Presque Rien pour une voix perdue
album audiovisuel en sept mouvements pour voix enregistrée et électronique, avec films
Info
Note
Presque Rien pour une voix perdue est un cycle de sept mouvements où une voix enregistrée est peu à peu autorisée à se dissoudre dans la pièce qui l’a enregistrée. Le langage s’effiloche en souffle, le souffle en bourdonnement, le bourdonnement en architecture. Un bourdonnement de 193 Hz venu du lieu d’enregistrement, un réfrigérateur, a été retiré de la pièce puis reconstruit pour devenir la colonne vertébrale de l’album ; sous tout le reste se tient un mi 3, la hauteur la plus stable que la voix ait jamais tenue. L’album commence au milieu d’une phrase et se termine après la dernière.

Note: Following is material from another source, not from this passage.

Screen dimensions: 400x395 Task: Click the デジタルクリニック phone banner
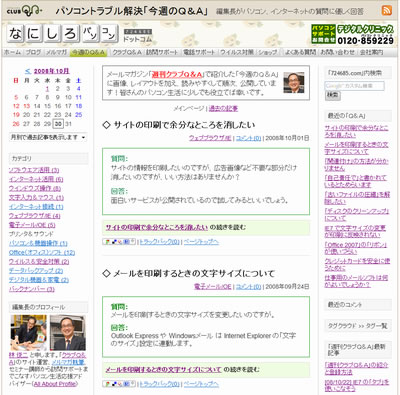point(352,34)
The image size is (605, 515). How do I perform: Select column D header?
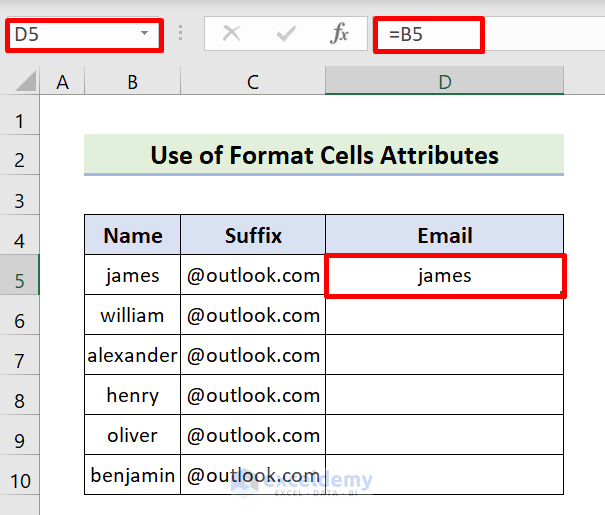[x=445, y=83]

La musique a été conçue pour quatre canaux. Les films imaginent les pièces d’un même bâtiment, où reviennent une chaise, une porte, un câble de cuivre et une lumière étroite, tandis que la voix prend forme matérielle en filaments, surfaces pliées, rubans, papier gorgé d’eau et poussière. Ils portent le master stéréo, et les pièces deviennent des lieux où écouter ce qui reste.